(PROVIDED RECORDS Opens)
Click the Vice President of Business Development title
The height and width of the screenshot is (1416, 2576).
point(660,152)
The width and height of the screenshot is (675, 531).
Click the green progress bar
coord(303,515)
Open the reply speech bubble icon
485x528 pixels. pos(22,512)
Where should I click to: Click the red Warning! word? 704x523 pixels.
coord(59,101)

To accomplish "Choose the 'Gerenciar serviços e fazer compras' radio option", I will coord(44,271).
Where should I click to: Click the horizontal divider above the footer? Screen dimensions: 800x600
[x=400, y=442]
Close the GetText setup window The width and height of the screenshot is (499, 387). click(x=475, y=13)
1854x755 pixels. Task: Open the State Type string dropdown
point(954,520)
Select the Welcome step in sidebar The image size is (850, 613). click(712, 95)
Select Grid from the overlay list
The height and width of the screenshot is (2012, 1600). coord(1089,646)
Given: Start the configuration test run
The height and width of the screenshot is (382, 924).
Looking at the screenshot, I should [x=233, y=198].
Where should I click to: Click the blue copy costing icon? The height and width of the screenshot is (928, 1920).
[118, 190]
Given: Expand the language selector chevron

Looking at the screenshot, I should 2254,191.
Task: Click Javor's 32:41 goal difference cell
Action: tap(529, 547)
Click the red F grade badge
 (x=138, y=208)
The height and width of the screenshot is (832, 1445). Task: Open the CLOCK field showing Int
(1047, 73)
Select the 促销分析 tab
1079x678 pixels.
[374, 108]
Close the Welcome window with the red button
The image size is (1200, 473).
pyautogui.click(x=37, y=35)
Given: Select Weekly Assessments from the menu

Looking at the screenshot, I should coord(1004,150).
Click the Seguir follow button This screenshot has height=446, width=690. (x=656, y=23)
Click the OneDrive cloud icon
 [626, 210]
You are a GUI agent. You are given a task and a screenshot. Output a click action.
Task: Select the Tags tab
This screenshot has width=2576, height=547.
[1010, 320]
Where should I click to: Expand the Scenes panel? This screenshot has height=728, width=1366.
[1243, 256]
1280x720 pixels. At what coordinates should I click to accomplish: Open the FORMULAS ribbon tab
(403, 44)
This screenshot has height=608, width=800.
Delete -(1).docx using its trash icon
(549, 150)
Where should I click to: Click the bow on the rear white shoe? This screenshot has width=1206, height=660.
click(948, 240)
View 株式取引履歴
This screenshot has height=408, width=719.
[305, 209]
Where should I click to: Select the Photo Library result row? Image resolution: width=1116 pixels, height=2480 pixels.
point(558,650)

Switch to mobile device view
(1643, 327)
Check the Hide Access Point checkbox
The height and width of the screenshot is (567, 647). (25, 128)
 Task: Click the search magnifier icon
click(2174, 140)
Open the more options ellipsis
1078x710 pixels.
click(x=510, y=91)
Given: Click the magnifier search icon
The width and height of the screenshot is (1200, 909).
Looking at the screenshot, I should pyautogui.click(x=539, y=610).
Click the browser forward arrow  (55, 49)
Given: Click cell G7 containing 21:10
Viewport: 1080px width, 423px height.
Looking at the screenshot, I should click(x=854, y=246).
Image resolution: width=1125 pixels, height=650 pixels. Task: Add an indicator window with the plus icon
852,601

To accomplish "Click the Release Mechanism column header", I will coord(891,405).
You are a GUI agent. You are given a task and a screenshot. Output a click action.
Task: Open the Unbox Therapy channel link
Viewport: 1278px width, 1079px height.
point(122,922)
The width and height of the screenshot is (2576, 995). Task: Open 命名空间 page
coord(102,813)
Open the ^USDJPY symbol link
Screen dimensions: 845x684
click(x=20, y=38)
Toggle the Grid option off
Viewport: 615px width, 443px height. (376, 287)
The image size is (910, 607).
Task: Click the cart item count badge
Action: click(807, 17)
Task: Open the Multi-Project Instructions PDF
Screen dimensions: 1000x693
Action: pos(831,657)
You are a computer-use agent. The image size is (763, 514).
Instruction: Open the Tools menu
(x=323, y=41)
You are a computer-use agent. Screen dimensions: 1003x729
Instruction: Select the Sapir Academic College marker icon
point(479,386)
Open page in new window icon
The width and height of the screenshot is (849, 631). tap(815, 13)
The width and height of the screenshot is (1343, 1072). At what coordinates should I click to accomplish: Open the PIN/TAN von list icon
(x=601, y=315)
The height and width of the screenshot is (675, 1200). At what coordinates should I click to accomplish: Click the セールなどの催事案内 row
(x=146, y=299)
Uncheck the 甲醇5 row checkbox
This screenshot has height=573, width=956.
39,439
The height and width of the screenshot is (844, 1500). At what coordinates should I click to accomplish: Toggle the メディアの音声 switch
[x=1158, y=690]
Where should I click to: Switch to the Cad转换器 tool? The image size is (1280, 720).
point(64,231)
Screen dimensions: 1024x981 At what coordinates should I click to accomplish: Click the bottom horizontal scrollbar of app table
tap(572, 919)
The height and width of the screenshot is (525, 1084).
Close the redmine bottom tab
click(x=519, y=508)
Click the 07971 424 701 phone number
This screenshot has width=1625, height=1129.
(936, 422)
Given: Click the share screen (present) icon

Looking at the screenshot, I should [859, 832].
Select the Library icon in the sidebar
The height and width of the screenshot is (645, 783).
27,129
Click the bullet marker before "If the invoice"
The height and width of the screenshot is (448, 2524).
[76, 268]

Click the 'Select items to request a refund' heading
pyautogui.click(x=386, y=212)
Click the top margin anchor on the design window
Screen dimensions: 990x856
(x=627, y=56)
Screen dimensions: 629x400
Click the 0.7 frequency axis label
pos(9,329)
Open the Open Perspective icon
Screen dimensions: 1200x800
(PROVIDED RECORDS Closes)
Output every line above so that it reads exactly as before.

• SOLUTION TO THE PROBLEM:
Click the Vice President of Business Development title
The height and width of the screenshot is (1416, 2576).
point(660,152)
The width and height of the screenshot is (675, 531).
Click the green progress bar
coord(303,515)
Open the reply speech bubble icon
485x528 pixels. pos(22,512)
Where should I click to: Click the red Warning! word? 704x523 pixels.
coord(59,101)

To accomplish "Choose the 'Gerenciar serviços e fazer compras' radio option", I will coord(44,271).
Where should I click to: Click the horizontal divider above the footer? Screen dimensions: 800x600
[x=400, y=442]
Close the GetText setup window The width and height of the screenshot is (499, 387). click(x=475, y=13)
1854x755 pixels. Task: Open the State Type string dropdown
point(954,520)
Select the Welcome step in sidebar The image size is (850, 613). click(712, 95)
Select Grid from the overlay list
The height and width of the screenshot is (2012, 1600). coord(1089,646)
Given: Start the configuration test run
The height and width of the screenshot is (382, 924).
Looking at the screenshot, I should [x=233, y=198].
Where should I click to: Click the blue copy costing icon? The height and width of the screenshot is (928, 1920).
[118, 190]
Given: Expand the language selector chevron

Looking at the screenshot, I should 2254,191.
Task: Click Javor's 32:41 goal difference cell
Action: tap(529, 547)
Click the red F grade badge
 (x=138, y=208)
The height and width of the screenshot is (832, 1445). Task: Open the CLOCK field showing Int
(1047, 73)
Select the 促销分析 tab
1079x678 pixels.
[374, 108]
Close the Welcome window with the red button
The image size is (1200, 473).
pyautogui.click(x=37, y=35)
Given: Select Weekly Assessments from the menu

Looking at the screenshot, I should coord(1004,150).
Click the Seguir follow button This screenshot has height=446, width=690. (x=656, y=23)
Click the OneDrive cloud icon
 [626, 210]
You are a GUI agent. You are given a task and a screenshot. Output a click action.
Task: Select the Tags tab
This screenshot has width=2576, height=547.
[1010, 320]
Where should I click to: Expand the Scenes panel? This screenshot has height=728, width=1366.
[1243, 256]
1280x720 pixels. At what coordinates should I click to accomplish: Open the FORMULAS ribbon tab
(403, 44)
This screenshot has height=608, width=800.
Delete -(1).docx using its trash icon
(549, 150)
Where should I click to: Click the bow on the rear white shoe? This screenshot has width=1206, height=660.
click(948, 240)
View 株式取引履歴
This screenshot has height=408, width=719.
[305, 209]
Where should I click to: Select the Photo Library result row? Image resolution: width=1116 pixels, height=2480 pixels.
point(558,650)

Switch to mobile device view
(1643, 327)
Check the Hide Access Point checkbox
The height and width of the screenshot is (567, 647). (25, 128)
 Task: Click the search magnifier icon
click(2174, 140)
Open the more options ellipsis
1078x710 pixels.
click(x=510, y=91)
Given: Click the magnifier search icon
The width and height of the screenshot is (1200, 909).
Looking at the screenshot, I should pyautogui.click(x=539, y=610).
Click the browser forward arrow  (55, 49)
Given: Click cell G7 containing 21:10
Viewport: 1080px width, 423px height.
Looking at the screenshot, I should click(x=854, y=246).
Image resolution: width=1125 pixels, height=650 pixels. Task: Add an indicator window with the plus icon
852,601

To accomplish "Click the Release Mechanism column header", I will coord(891,405).
You are a GUI agent. You are given a task and a screenshot. Output a click action.
Task: Open the Unbox Therapy channel link
Viewport: 1278px width, 1079px height.
point(122,922)
The width and height of the screenshot is (2576, 995). Task: Open 命名空间 page
coord(102,813)
Open the ^USDJPY symbol link
Screen dimensions: 845x684
click(x=20, y=38)
Toggle the Grid option off
Viewport: 615px width, 443px height. (376, 287)
The image size is (910, 607).
Task: Click the cart item count badge
Action: click(807, 17)
Task: Open the Multi-Project Instructions PDF
Screen dimensions: 1000x693
Action: pos(831,657)
You are a computer-use agent. The image size is (763, 514).
Instruction: Open the Tools menu
(x=323, y=41)
You are a computer-use agent. Screen dimensions: 1003x729
Instruction: Select the Sapir Academic College marker icon
point(479,386)
Open page in new window icon
The width and height of the screenshot is (849, 631). tap(815, 13)
The width and height of the screenshot is (1343, 1072). At what coordinates should I click to accomplish: Open the PIN/TAN von list icon
(x=601, y=315)
The height and width of the screenshot is (675, 1200). At what coordinates should I click to accomplish: Click the セールなどの催事案内 row
(x=146, y=299)
Uncheck the 甲醇5 row checkbox
This screenshot has height=573, width=956.
39,439
The height and width of the screenshot is (844, 1500). At what coordinates should I click to accomplish: Toggle the メディアの音声 switch
[x=1158, y=690]
Where should I click to: Switch to the Cad转换器 tool? The image size is (1280, 720).
point(64,231)
Screen dimensions: 1024x981 At what coordinates should I click to accomplish: Click the bottom horizontal scrollbar of app table
tap(572, 919)
The height and width of the screenshot is (525, 1084).
Close the redmine bottom tab
click(x=519, y=508)
Click the 07971 424 701 phone number
This screenshot has width=1625, height=1129.
(936, 422)
Given: Click the share screen (present) icon

Looking at the screenshot, I should [859, 832].
Select the Library icon in the sidebar
The height and width of the screenshot is (645, 783).
27,129
Click the bullet marker before "If the invoice"
The height and width of the screenshot is (448, 2524).
[76, 268]

Click the 'Select items to request a refund' heading
pyautogui.click(x=386, y=212)
Click the top margin anchor on the design window
Screen dimensions: 990x856
(x=627, y=56)
Screen dimensions: 629x400
Click the 0.7 frequency axis label
pos(9,329)
Open the Open Perspective icon
Screen dimensions: 1200x800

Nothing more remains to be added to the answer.